The incident happened when they reached the precipice overlooking the sea. Below stood a number of large sharp rocks about eighty feet down, looking savage and hungry as the gentle waves moved between them. Melanie was extremely angry at having to wear the white plastic dress. First of all, the sun was fairly harsh and the material was starting to make her perspire. Secondly, the dress was far too long and the black belt was short, biting tightly into her waist. They had only just got to the top of the cliff when the subject of the dress became yet another fierce argument between them. They savaged each other, almost spat in each other’s faces, shouted at the top of their voices, and, in the end, Polanski lost his temper, threw his arms in the air, and stalked off along the ridge in a fury. What did the woman want from him? He always bought her the loveliest of presents! New dresses, new shoes, new curtains, different objects for the house, but she never appreciated anything! Nothing at all! How could someone be so ungrateful when their loved one tried to please them by bringing them such lovely things? It was beyond anything he could understand. He felt like pushing her over the cliff and be done with her but he knew that despite all his faults it was beyond him to do so. He was still in love with the woman despite their differences. In due course, his anger subsided and he turned to face his wife from the distance but, to his astonishment, she wasn’t there. At the spot at which she had been standing there was a tree of the same height. He blinked twice to make certain that his eyes weren’t deceiving him and shook his head violently as if he were in a dream trying to wake up. However, one thing was definite; his wife wasn’t there. In her place there stood a green conifer. How could that have happened? He tried to recollect the previous situation in his mind. Was the tree there before? If it was, he hadn’t noticed it. He moved to the edge of the precipice and looked down at the vicious rocks below in case his wife had fallen over the edge. No, there was no sign of her having tripped and gone over the top. It seemed absolutely incredible but the fact was that she had been turned into a tree. He stood quite still for over a minute, his mind in a turmoil. How could such a thing have happened? It was impossible! He looked over the precipice again to make sure for a second time that his wife hadn’t fallen over but th
ere was no sign of her body below.
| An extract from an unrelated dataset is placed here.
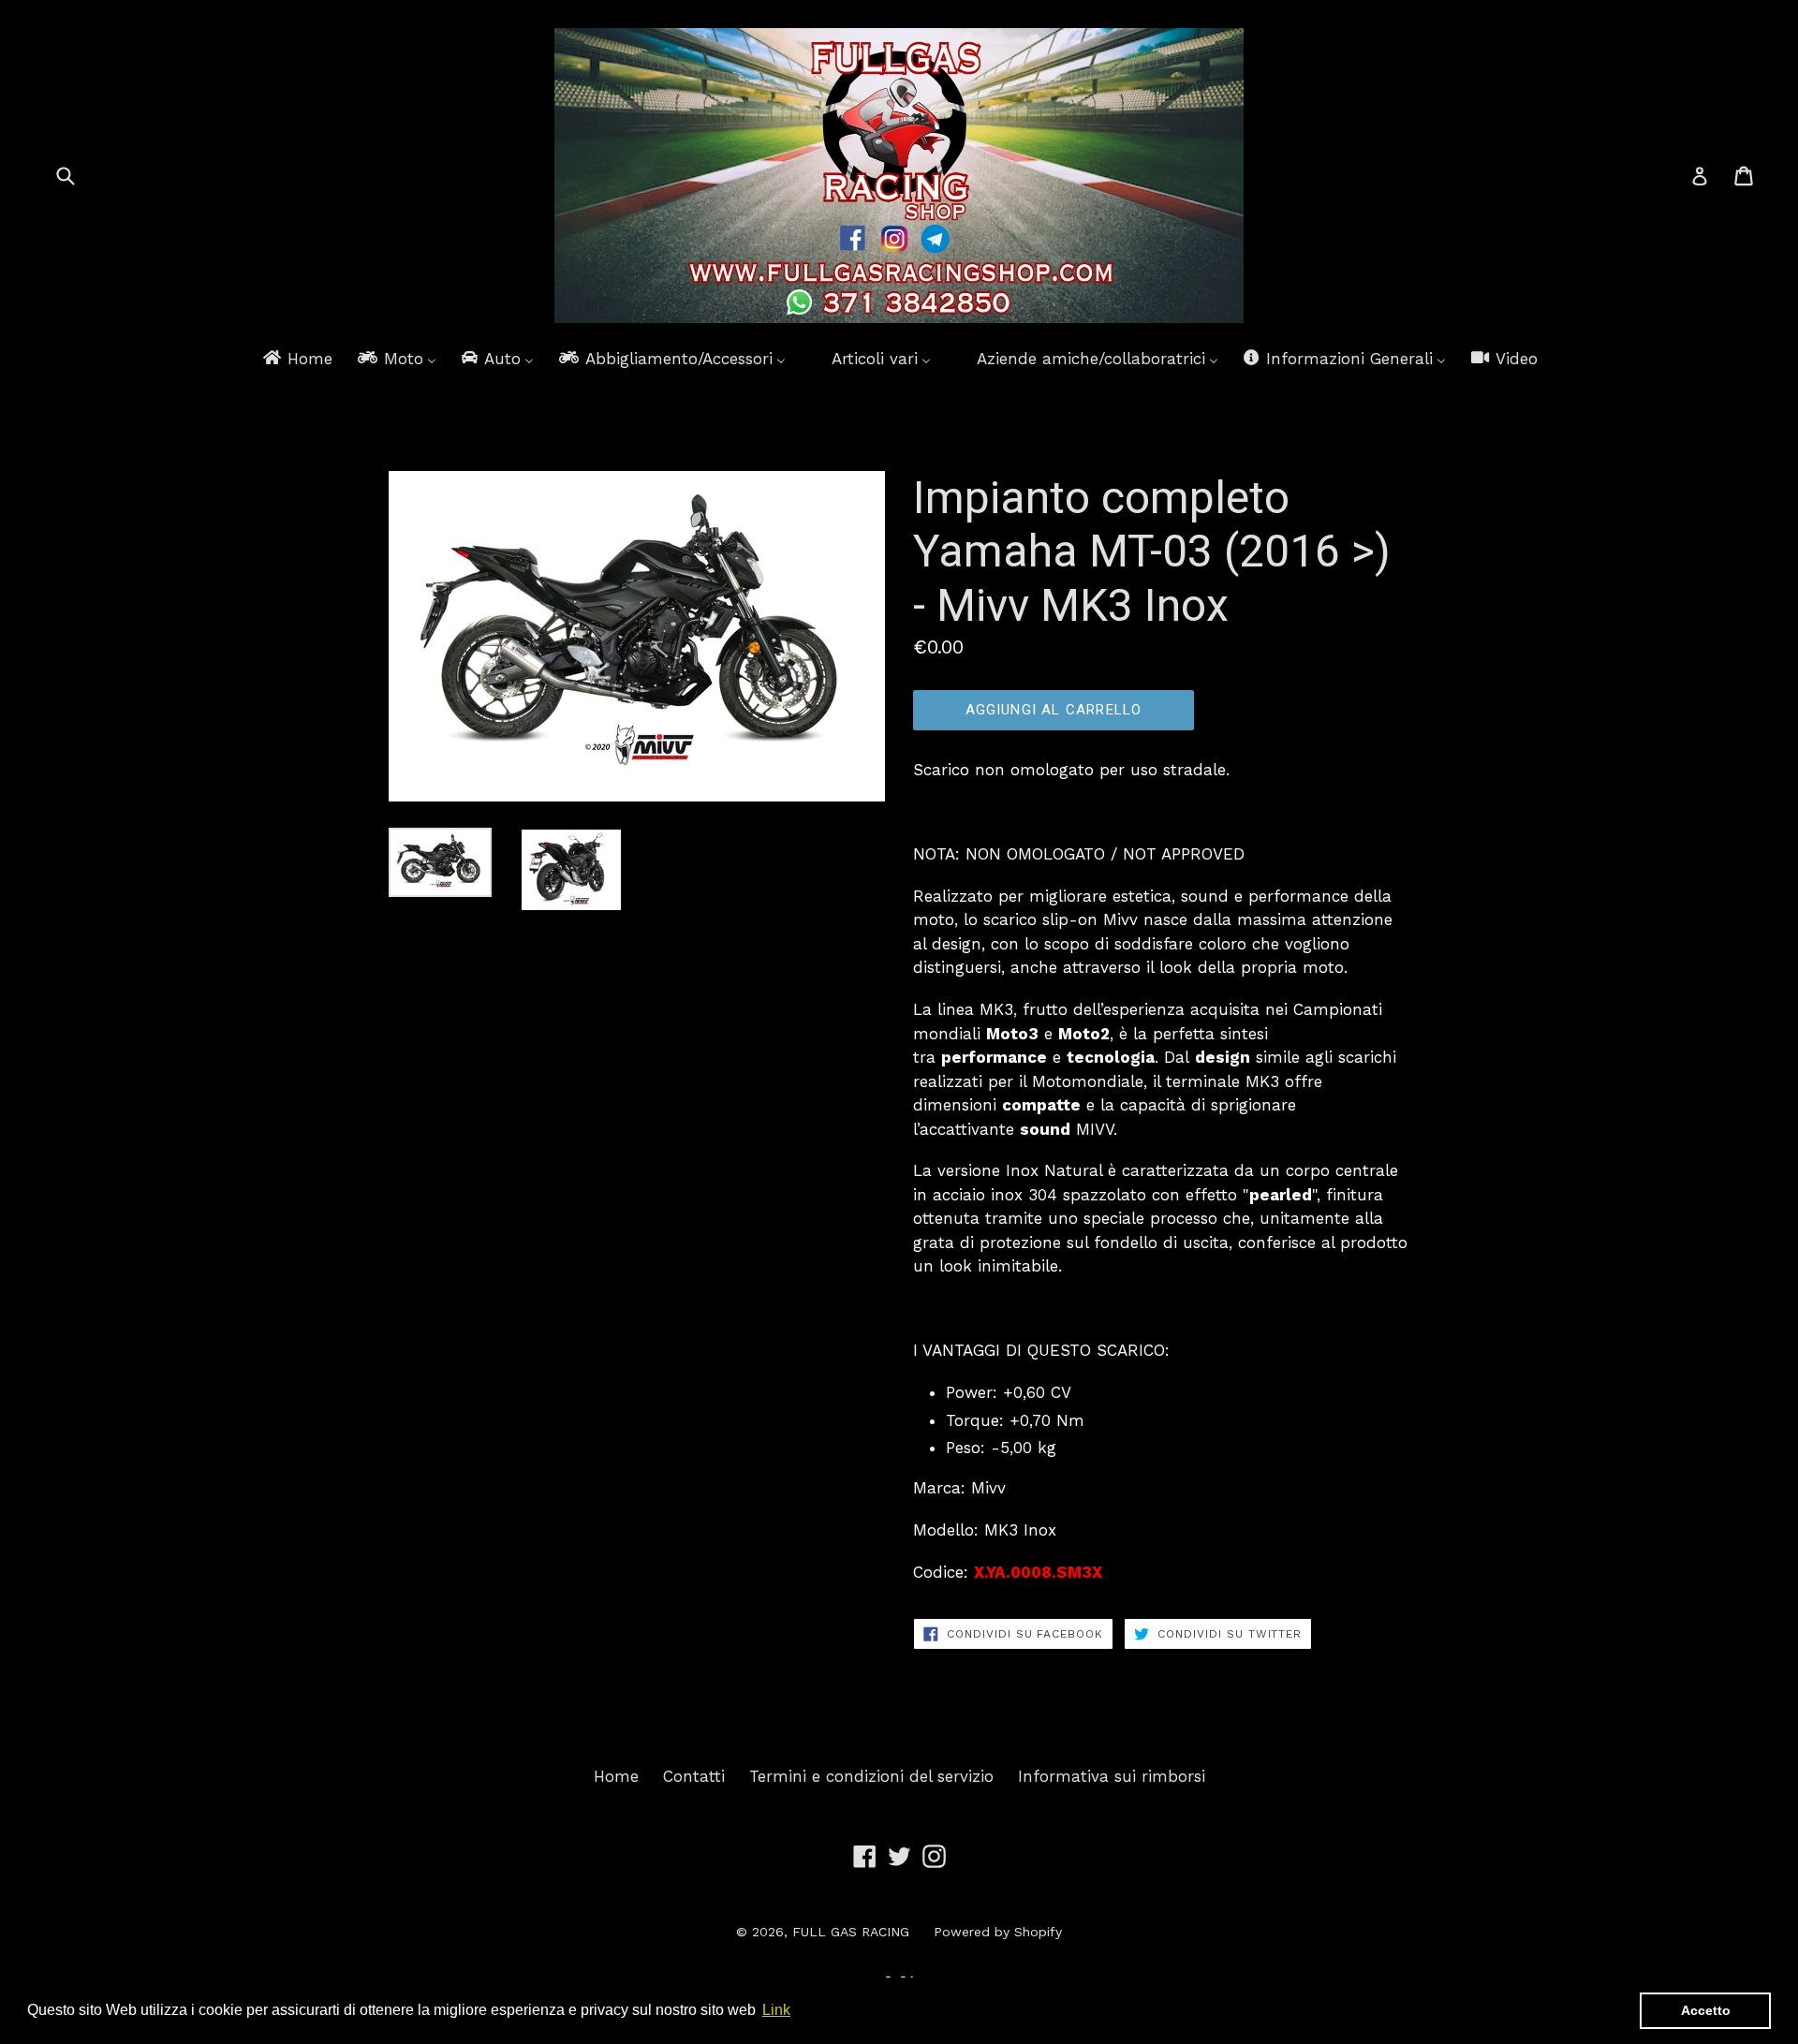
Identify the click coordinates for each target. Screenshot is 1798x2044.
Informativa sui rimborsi (1111, 1776)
After a while he turned his attention to the conifer. Melanie was five feet six inches tall. He estimated that the tree was exactly the same height. Not only that but, unlike most conifers, it assumed the shape of a human-being. Furthermore, he was positive that it hadn’t been there when he and his wife arrived at the top of the cliff. There was no doubt about it, she had been turned into a tree by some spirit or phenomena for reasons which he couldn’t explain. The problem now was to find a way to get her back but he realised that such a feat was way beyond his knowledge or ability. On the other hand, their relationship was so battered by their differences, it was opportune that she disappeared at this particular time to allow him to live his life alone... or at least until he found another woman who appreciated him. Nonetheless, questions would be asked at the hotel as well as the village back home when people discovered that she was missing. It was his duty to inform the police and the authorities of the incident although he was at a loss as to how he could put it to them. What was he to say? How could he tell them she had been turned into a tree by some unknown spirit or force? They would think him crazy. However, as far as he was concerned, that was the truth and he was forced to stick by the story. Almost certainly they would search the bottom of the cliff and find her body laying there somewhere. It had to be! If not, she was a growing conifer standing proudly at the top of the cliff!